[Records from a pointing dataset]

------------------------------

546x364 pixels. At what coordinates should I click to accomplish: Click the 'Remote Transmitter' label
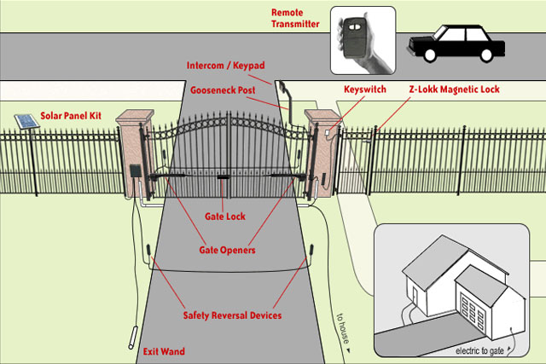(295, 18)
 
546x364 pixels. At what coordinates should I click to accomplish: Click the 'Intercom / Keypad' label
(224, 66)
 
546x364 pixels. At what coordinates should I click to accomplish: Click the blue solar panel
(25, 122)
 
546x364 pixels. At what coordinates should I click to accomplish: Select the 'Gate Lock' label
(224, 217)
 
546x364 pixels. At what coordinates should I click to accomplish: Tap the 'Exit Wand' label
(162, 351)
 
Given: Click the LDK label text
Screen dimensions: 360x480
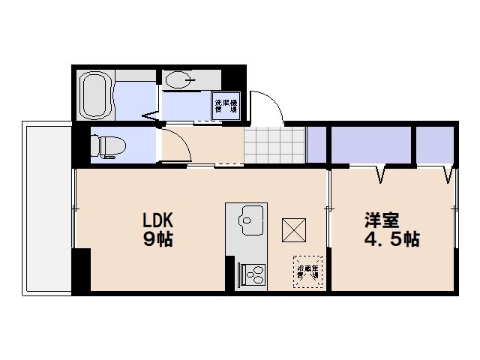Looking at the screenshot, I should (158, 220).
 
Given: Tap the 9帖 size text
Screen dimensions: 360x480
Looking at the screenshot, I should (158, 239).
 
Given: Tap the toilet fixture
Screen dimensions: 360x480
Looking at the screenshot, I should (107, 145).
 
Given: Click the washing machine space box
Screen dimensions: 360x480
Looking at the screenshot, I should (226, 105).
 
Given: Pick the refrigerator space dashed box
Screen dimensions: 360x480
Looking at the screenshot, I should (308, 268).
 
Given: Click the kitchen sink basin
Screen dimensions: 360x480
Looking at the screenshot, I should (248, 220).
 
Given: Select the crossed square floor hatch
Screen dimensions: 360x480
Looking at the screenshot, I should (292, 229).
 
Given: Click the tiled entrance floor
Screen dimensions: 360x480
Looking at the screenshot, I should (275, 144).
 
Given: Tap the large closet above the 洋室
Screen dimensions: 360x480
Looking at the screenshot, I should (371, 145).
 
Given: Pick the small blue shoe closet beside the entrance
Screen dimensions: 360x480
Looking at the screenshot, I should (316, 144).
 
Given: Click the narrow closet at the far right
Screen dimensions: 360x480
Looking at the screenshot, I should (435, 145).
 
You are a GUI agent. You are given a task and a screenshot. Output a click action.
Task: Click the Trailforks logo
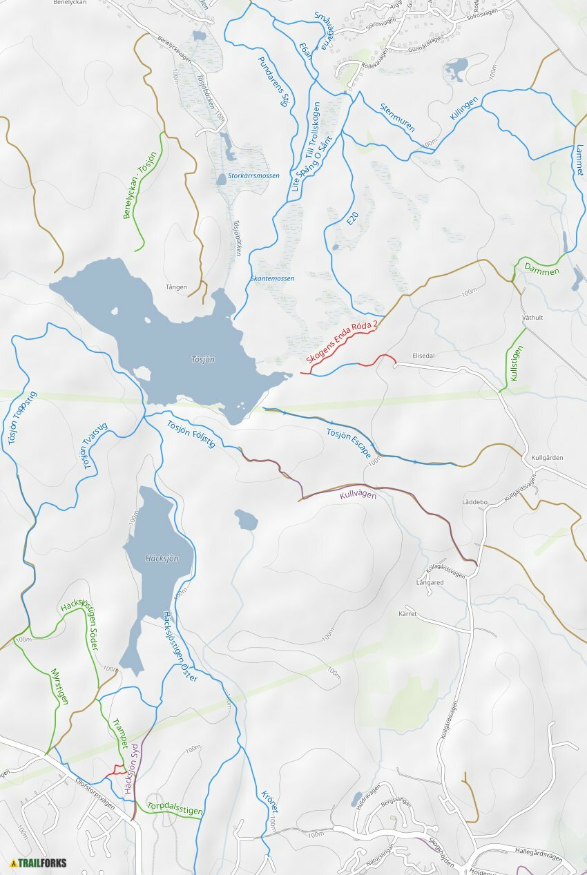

------------------------------

Locate every line of the material that contains the string "Select", counting only matches with the same capitalization, and copy out each of those lines.

546x364 pixels. At what coordinates should I click to accomplish: Select the 'Gate Lock' label
Given: Select the crossed square floor hatch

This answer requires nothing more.